Firth's midge orchid
- Conservation status: Critically endangered (EPBC Act)

Scientific classification
- Kingdom: Plantae
- Clade: Tracheophytes
- Clade: Angiosperms
- Clade: Monocots
- Order: Asparagales
- Family: Orchidaceae
- Subfamily: Orchidoideae
- Tribe: Diurideae
- Genus: Genoplesium
- Species: G. firthii
- Binomial name: Genoplesium firthii (Cady)D.L.Jones & M.A.Clem.
- Synonyms: Prasophyllum firthii Cady; Corunastylis firthii (Cady) D.L.Jones & M.A.Clem.;

= Genoplesium firthii =

- Genus: Genoplesium
- Species: firthii
- Authority: (Cady)D.L.Jones & M.A.Clem.
- Conservation status: CR
- Synonyms: Prasophyllum firthii Cady, Corunastylis firthii (Cady) D.L.Jones & M.A.Clem.

Species of orchid

Genoplesium firthii, commonly known as Firth's midge orchid, is a species of small terrestrial orchid endemic to Tasmania. It has a single thin leaf fused to the flowering stem and up to six small, yellowish green or reddish flowers with a red labellum. It grows in coastal heath and scrub and is currently only known from a single population of about twelve plants near Coles Bay.

==Description==
Genoplesium firthii is a terrestrial, perennial, deciduous, herb with an underground tuber and a single thin leaf 50-80 mm long and fused to the flowering stem with the free part 5-10 mm long. Up to six yellowish green or reddish flowers are arranged along a flowering stem 10-15 mm tall and much taller than the leaf. The flowers lean downwards and are about 4.5 mm long and 3 mm wide. As with others in the genus, the flowers are inverted so that the labellum is above the column rather than below it. The dorsal sepal is about 3 mm long and 2.5 mm wide with a small gland on the tip. The lateral sepals turn downwards, are about 4 mm long, 1 mm wide and spread apart from each other. They also have a small gland on the tip. The petals are about 2 mm long and 1 mm wide with a pointed tip and hairless edges. The labellum is red, egg-shaped with the narrower end towards the base, about 2.5 mm long, 1.5 mm wide, with irregular edges and a pointed tip. There is a callus in the centre of the labellum and extending nearly to its tip. Flowering occurs from January to March.

==Taxonomy and naming==
Firth's midge orchid was first formally described in 1971 by Leonard Cady who gave it the name Prasophyllum firthii from a specimen collected near Bicheno. The description was published in The Orchadian. In 1989, David Jones changed the name to Genoplesium firthii and in 2005 changed the name again to Corunastylis firthii but the last change is not accepted by the Australian Plant Census.

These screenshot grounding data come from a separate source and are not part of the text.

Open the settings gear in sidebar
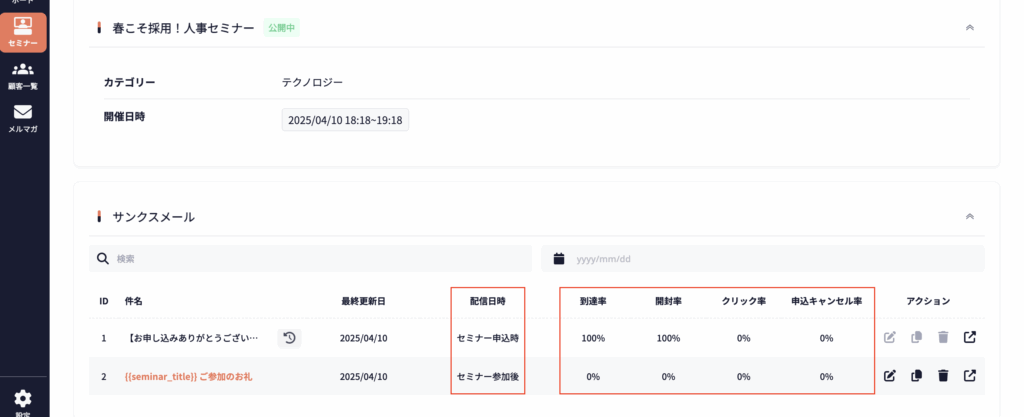This screenshot has width=1024, height=417. click(23, 399)
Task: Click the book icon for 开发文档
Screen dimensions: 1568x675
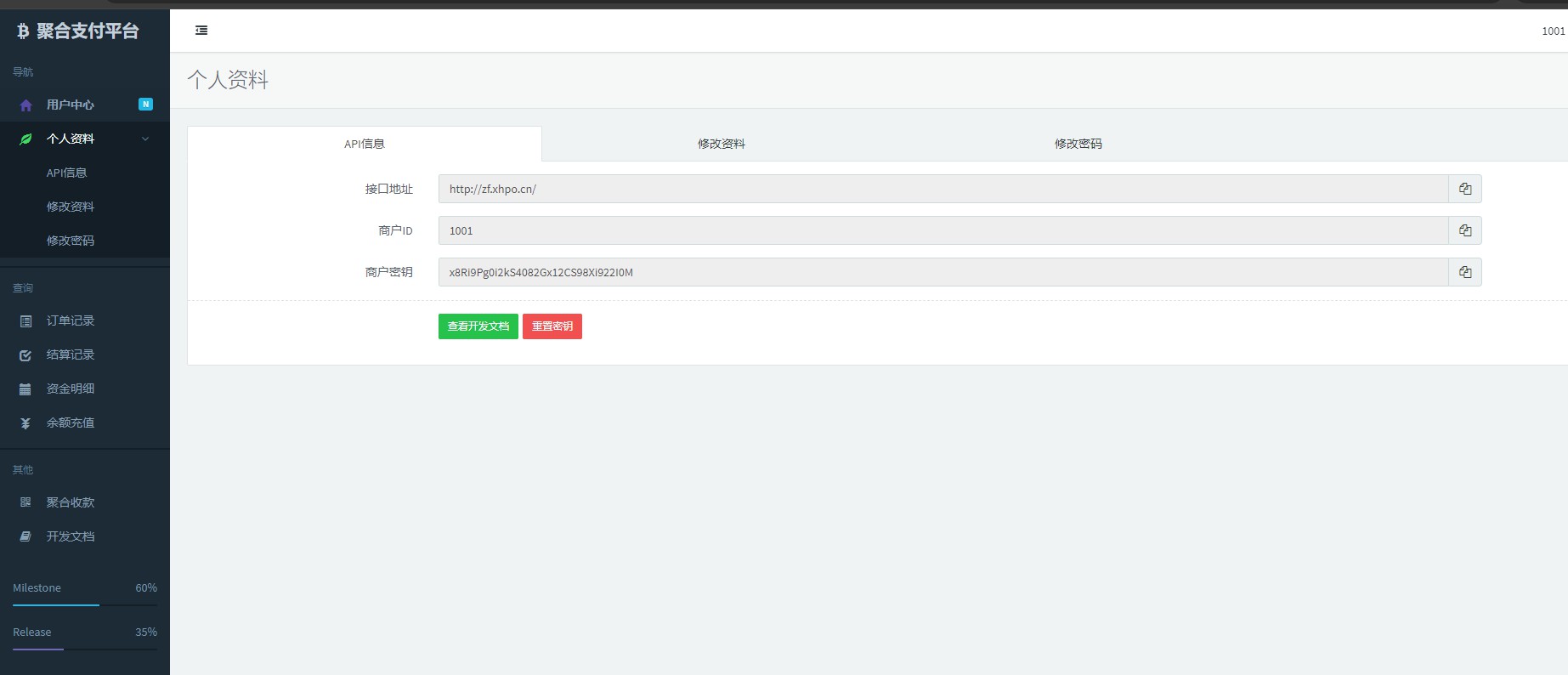Action: [25, 536]
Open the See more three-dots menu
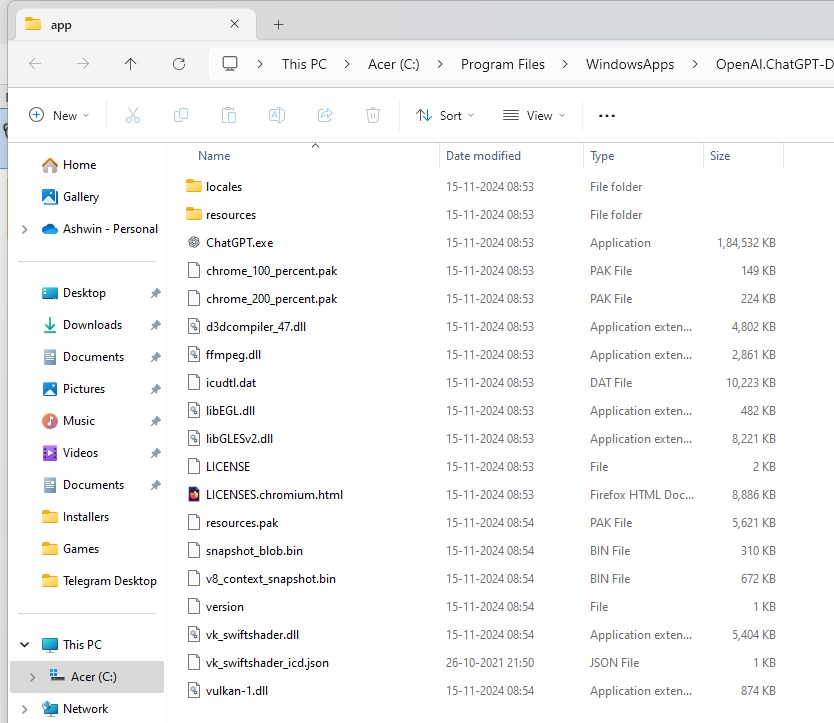 point(606,115)
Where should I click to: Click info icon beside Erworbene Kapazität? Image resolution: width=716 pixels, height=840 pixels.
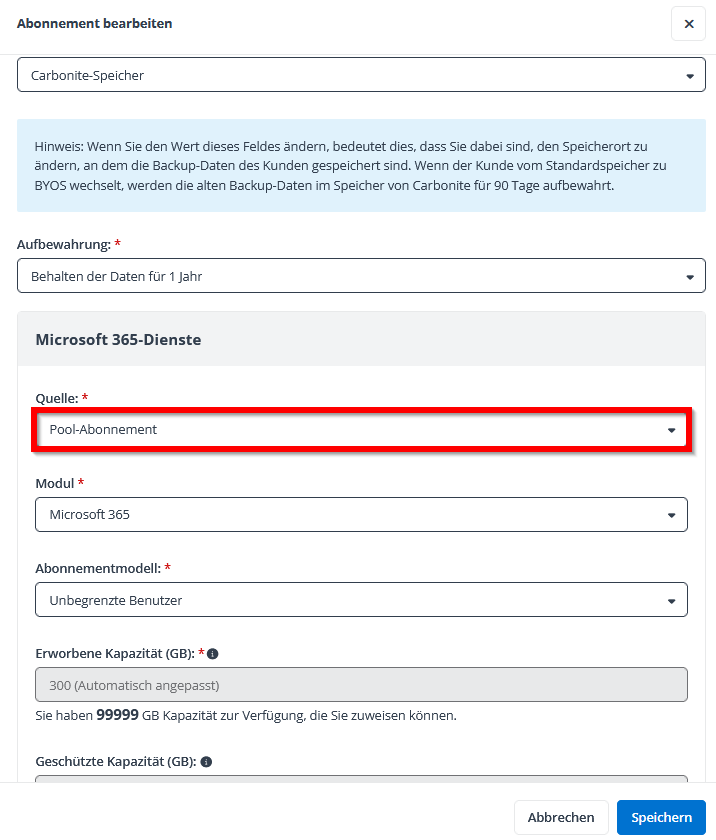point(213,654)
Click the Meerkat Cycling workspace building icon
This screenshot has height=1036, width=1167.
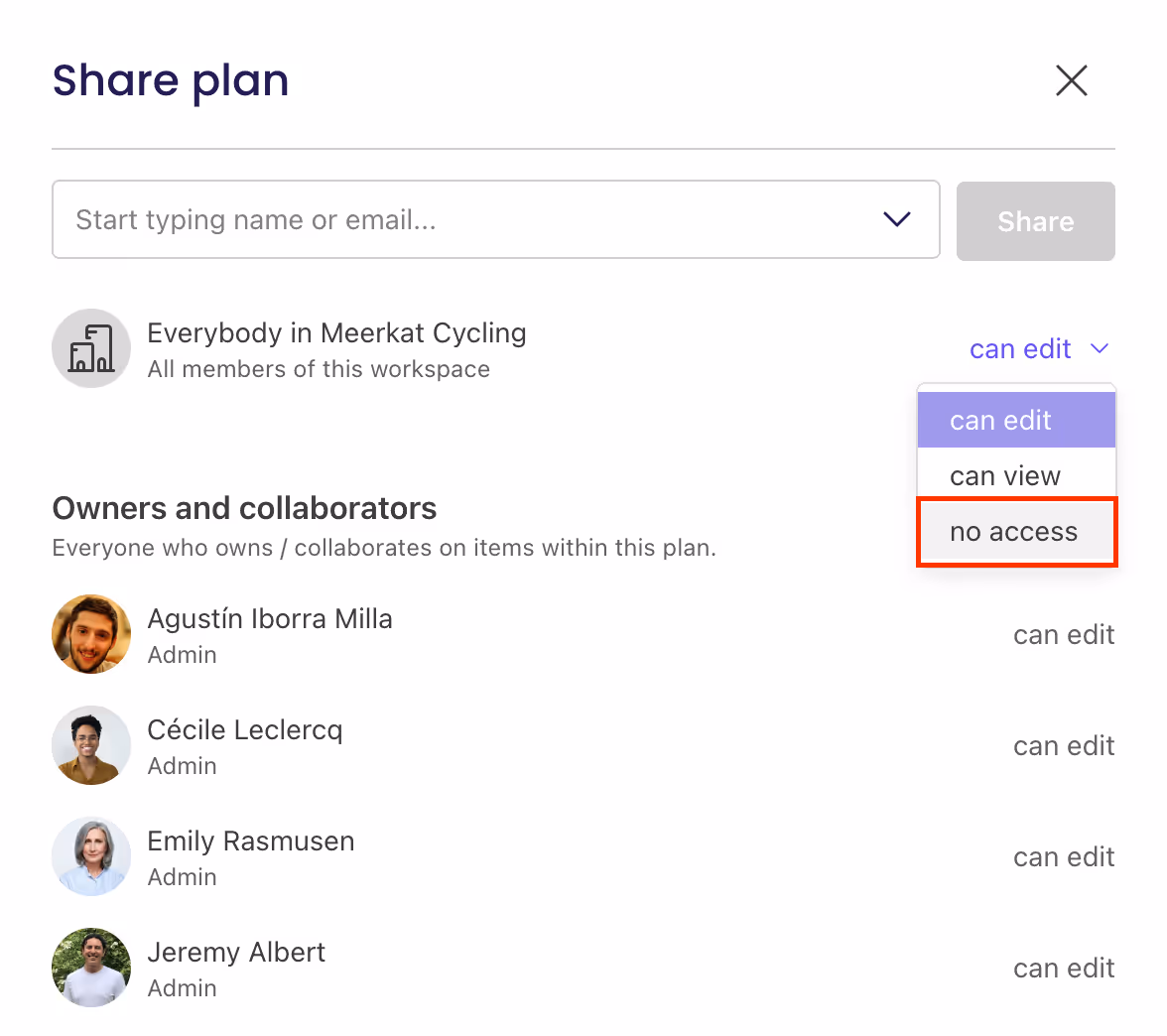tap(90, 348)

==Distribution and habitat==
Genoplesium firthii grows on a roadside near Coles Bay.

==Conservation==
Firth's midge orchid is only known from a single population containing about twelve plants. It was formerly also known to occur at Friendly Beaches Reserve but has not been seen there since 1973. The species is classified as Endangered under the Tasmanian Threatened Species Protection Act 1995 and as Critically Endangered under the Commonwealth Government Environment Protection and Biodiversity Conservation Act 1999 (EPBC) Act. The main threats to the species are road maintenance, trampling by people and cars, by weed invasion and inappropriate fire regimes.